No, I don't think it does.
I think that that number was the offical (smallest) unemployment number they posted. I think if you look back to that date you'd find a couple other unemployment numbers that were larger than the 4.9%. Those would include underemployment and discouraged workers, too. My guess (cause I'm too lazy to look it up) is that number was more like 7%
But the end point of this video does include those those classes of people, thus we start out with the rosier number and then include the less rosy numbers at the end of this video.
Basically they're moving the goalposts but for some reason they neglected to mention that.
Topic rip tides start here.
No lifeguard on duty.
Weak readers (or the easily bored) advised to stay out of the ASCII
No lifeguard on duty.
Weak readers (or the easily bored) advised to stay out of the ASCII
The unemployment problem has been with us for a much longer period than since 2008.
In fact it was really the unemployment problem, the steady decline in purchasing power for those who were working, and the continued erosion of decent employment, that has been happening pretty much for the last 40 years that brought us to this unhappy state today.
Now, I'm certainly NOT apologising for how piss poorly I think this stimulus been structured.
But I'm not about to pretend that this state of economy doesn't have a much longer history than most partisans hereabouts seem willing to acknowledge, either.
There's plenty of blame to spread around, folks, cause that's the way economies work, ya know?

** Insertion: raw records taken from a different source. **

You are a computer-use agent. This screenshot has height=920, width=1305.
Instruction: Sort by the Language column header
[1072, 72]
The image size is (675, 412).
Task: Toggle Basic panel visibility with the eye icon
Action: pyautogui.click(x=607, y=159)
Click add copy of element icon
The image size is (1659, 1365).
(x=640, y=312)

They are the combined outcome of everything that's happening --not just one or two foolish policies that we can identify -- but the combined outcome of everything that's happened already.
This depression took decades of stupid policies before it happened because this nation (thanks mostly to its strong middle class) was richer than hell in the 50s 60s and early 70s.
So let's remember that we've had shocks to the system, bubbles in the markets, massive corrections, huge unemployment,bailouts of banks and credit markets, and feeble recoveries long before this depression happened, too, right?
Thinking that one President or one Congress should get all the credit for making this mess happen demands that one forget everything that has happened before that president or congress was in charge.
It also presumes that every stupid policy in place the current regime is responsible for, too, doesn't it?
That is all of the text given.